- [Task description]
Could you please output all of the records exactly?

- [Data provided]
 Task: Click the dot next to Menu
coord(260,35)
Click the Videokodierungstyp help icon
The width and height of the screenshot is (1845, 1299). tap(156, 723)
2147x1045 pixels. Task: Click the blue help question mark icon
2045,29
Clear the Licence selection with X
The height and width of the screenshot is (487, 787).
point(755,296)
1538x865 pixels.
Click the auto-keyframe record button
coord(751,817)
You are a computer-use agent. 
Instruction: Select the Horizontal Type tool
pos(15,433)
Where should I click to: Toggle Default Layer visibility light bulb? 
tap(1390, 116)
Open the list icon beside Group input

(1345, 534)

- [Finished task]
 Task: Click the dot next to Menu
coord(260,35)
Click the Videokodierungstyp help icon
The width and height of the screenshot is (1845, 1299). tap(156, 723)
2147x1045 pixels. Task: Click the blue help question mark icon
2045,29
Clear the Licence selection with X
The height and width of the screenshot is (487, 787).
point(755,296)
1538x865 pixels.
Click the auto-keyframe record button
coord(751,817)
You are a computer-use agent. 
Instruction: Select the Horizontal Type tool
pos(15,433)
Where should I click to: Toggle Default Layer visibility light bulb? 
tap(1390, 116)
Open the list icon beside Group input

(1345, 534)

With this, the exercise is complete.